* _PROBLEM TO WORK ON_:
When the line with "At what coordinates" appears below, start repeating lines exactly, and keep going through the line with "Select the Amazon"; add nothing outside that span.

* _DATA EXTRACT_:
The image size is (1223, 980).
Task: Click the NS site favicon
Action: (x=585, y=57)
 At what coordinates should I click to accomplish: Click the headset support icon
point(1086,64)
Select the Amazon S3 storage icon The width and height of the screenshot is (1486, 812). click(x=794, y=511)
==
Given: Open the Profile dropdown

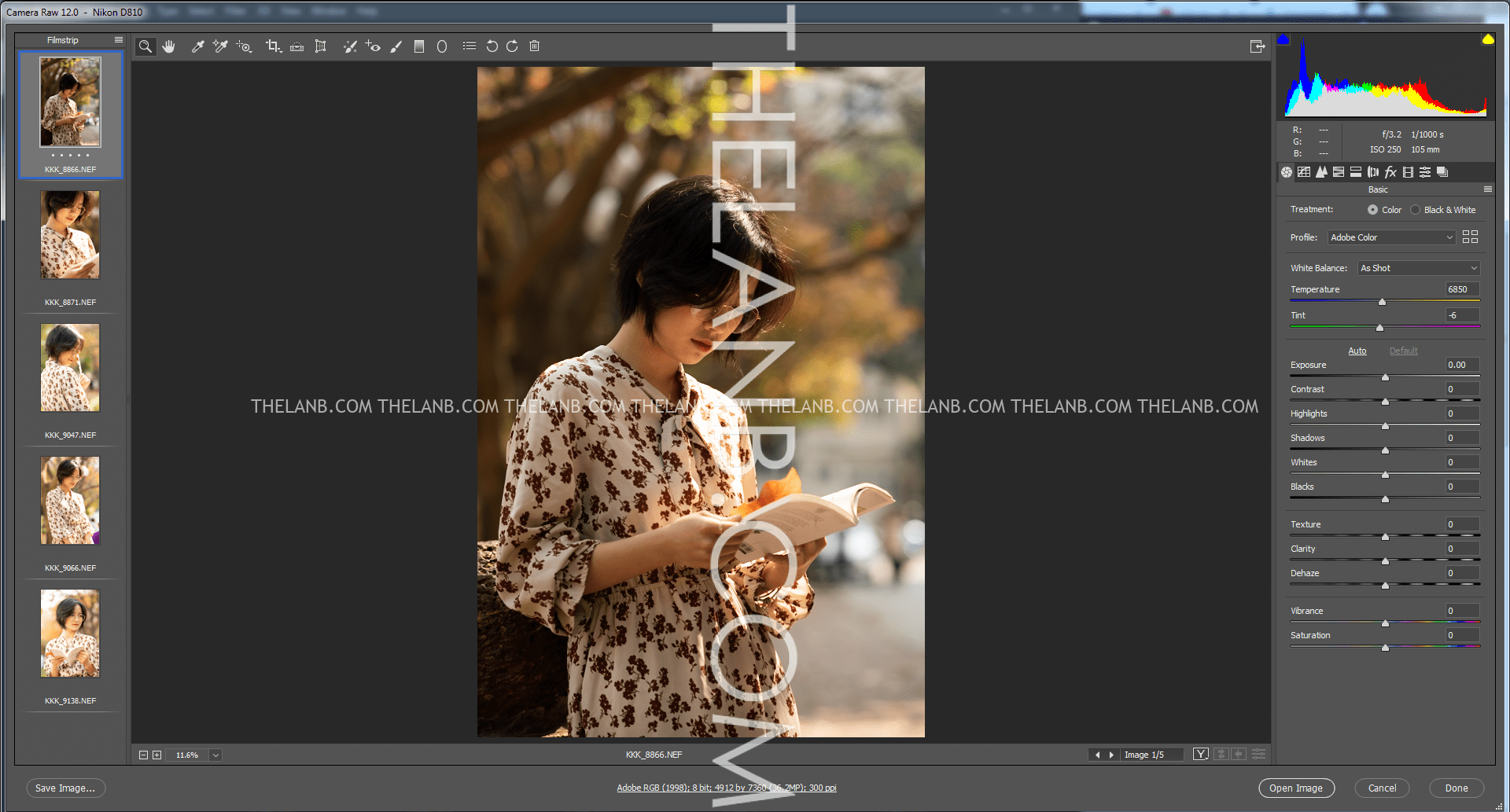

* _THE ANSWER_:
 At what coordinates should I click to accomplish: Click the headset support icon
point(1086,64)
Select the Amazon S3 storage icon The width and height of the screenshot is (1486, 812). click(x=794, y=511)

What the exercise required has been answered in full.